I managed to write a code that goes to 47% branch miss ratio on an x86 platform. I'm suspecting the missing could 3% come from:
- Program launch overhead that has branching in it (very small though)
- Profiler overhead - Basically for each counter read an interrupt is raised so this might add additional predictable branches.
- System calls running in the background that contain loops and predictable branching
I written my own random number generator to avoid calls to a rand whose implementation might have hidden predictable branches. It can use also rdrand when available. Latency does not matter for me.
The questions:
- Can I do better than my version of code? Better means getting a higher branch misspredict and same results for all CPU architectures.

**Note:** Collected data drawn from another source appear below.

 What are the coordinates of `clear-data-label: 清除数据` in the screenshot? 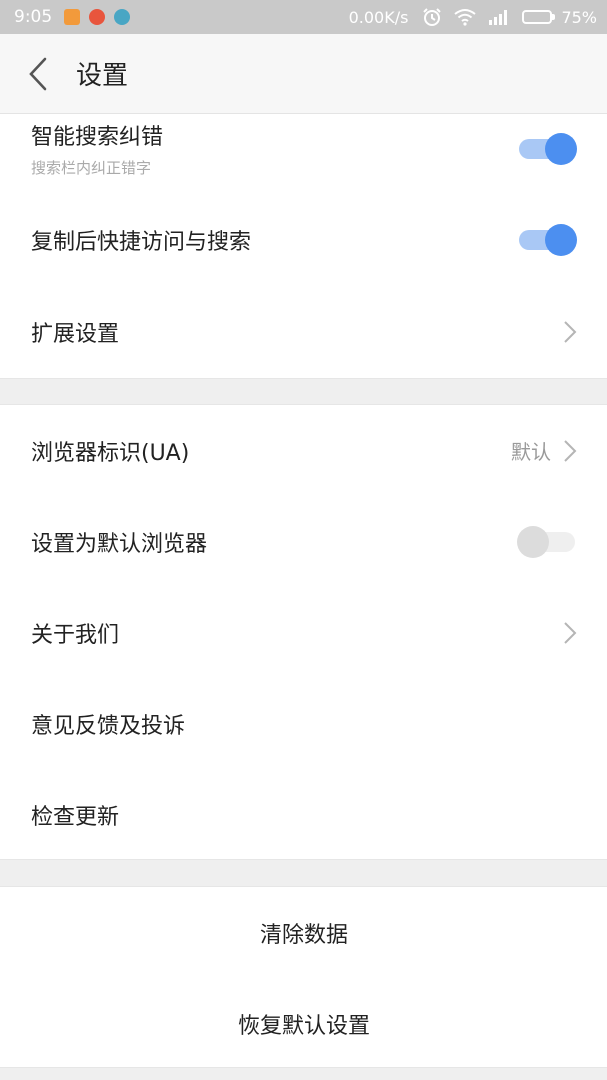 It's located at (304, 935).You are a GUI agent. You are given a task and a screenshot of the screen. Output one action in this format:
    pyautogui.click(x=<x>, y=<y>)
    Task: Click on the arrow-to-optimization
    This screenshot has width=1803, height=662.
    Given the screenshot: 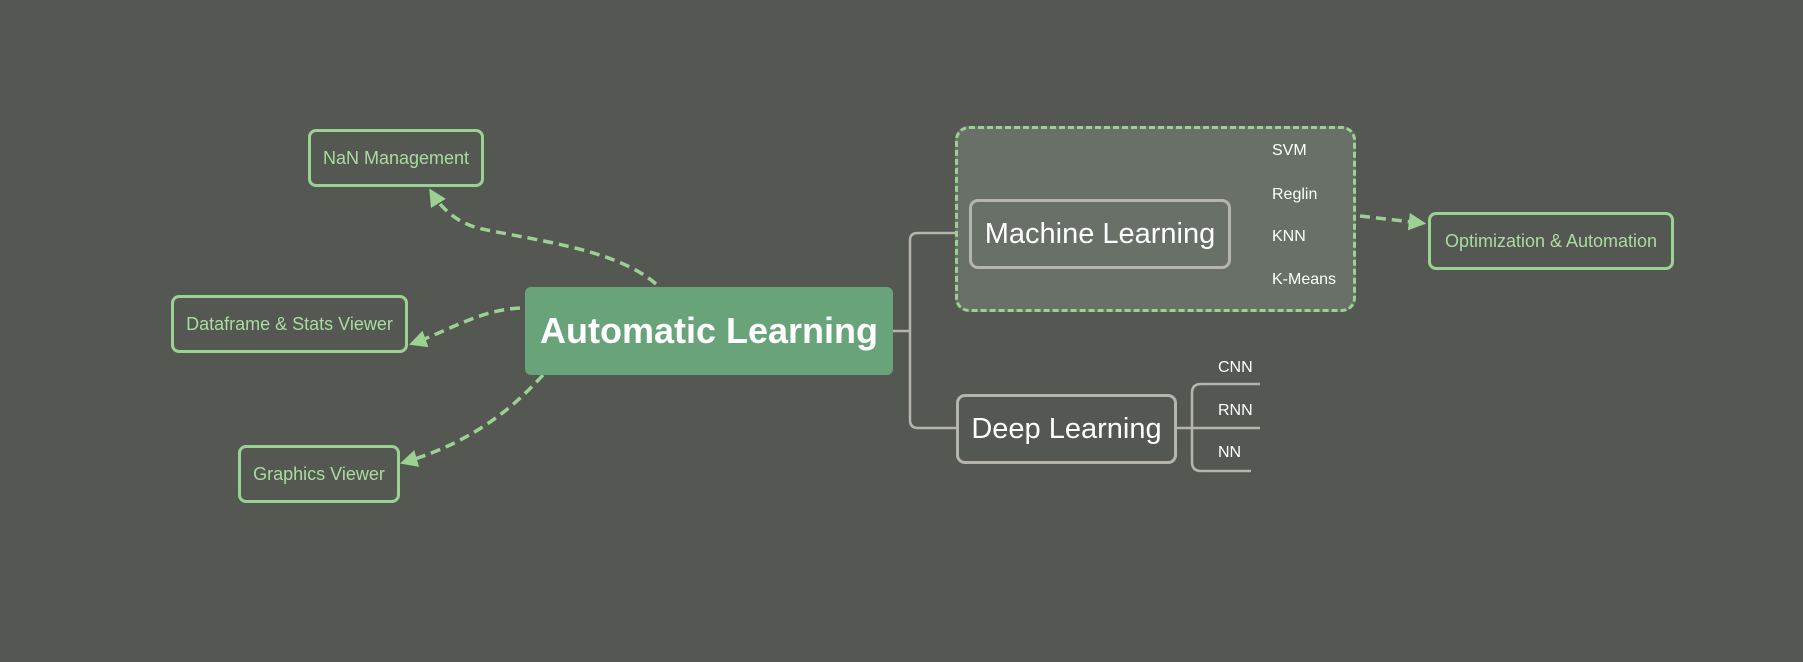 What is the action you would take?
    pyautogui.click(x=1393, y=222)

- Can this code be predicated? What would that mean?
The code:
#include <stdio.h>
#include <time.h>
#define RDRAND
#define LCG_A   1103515245
#define LCG_C   22345
#define LCG_M   2147483648
#define ULL64   unsigned long long
ULL64 generated;
ULL64 rand_lcg(ULL64 seed)
{
#ifdef RDRAND
    ULL64 result = 0;
    asm volatile ("rdrand %0;" : "=r" (result));
    return result;
#else
    return (LCG_A * seed + LCG_C) % LCG_M;
#endif
}
ULL64 rand_rec1()
{
    generated = rand_lcg(generated) % 1024;
    if (generated < 512)
        return generated;
    else return rand_rec1();
}
ULL64 rand_rec2()
{
    generated = rand_lcg(generated) % 1024;
    if (!(generated >= 512))
        return generated;
    else return rand_rec2();
}
#define BROP(num, sum)                  \
    num = rand_lcg(generated);          \
    asm volatile("": : :"memory");      \
    if (num % 2)                        \
        sum += rand_rec1();             \
    else                                \
        sum -= rand_rec2();
#define BROP5(num, sum)     BROP(num, sum) BROP(num, sum) BROP(num, sum) BROP(num, sum) BROP(num, sum)
#define BROP25(num, sum)    BROP5(num, sum) BROP5(num, sum) BROP5(num, sum) BROP5(num, sum) BROP5(num, sum)
#define BROP100(num, sum)   BROP25(num, sum) BROP25(num, sum) BROP25(num, sum) BROP25(num, sum)
int main()
{
    int i = 0;
    int iterations = 500000;    
    ULL64 num = 0;
    ULL64 sum = 0;
    generated = rand_lcg(0) % 54321;
    for (i = 0; i < iterations; i++)
    {
        BROP100(num, sum);
        // ... repeat the line above 10 times
    }
    printf("Sum = %llu\n", sum);
}
Update v1:
Following the suggestion of usr, I generated various patterns by varying the LCG_C parameter from the command line in a script. I was able to go to 49.67% BP miss. That is enough for my purpose and I have the methodology to produce this on various architectures.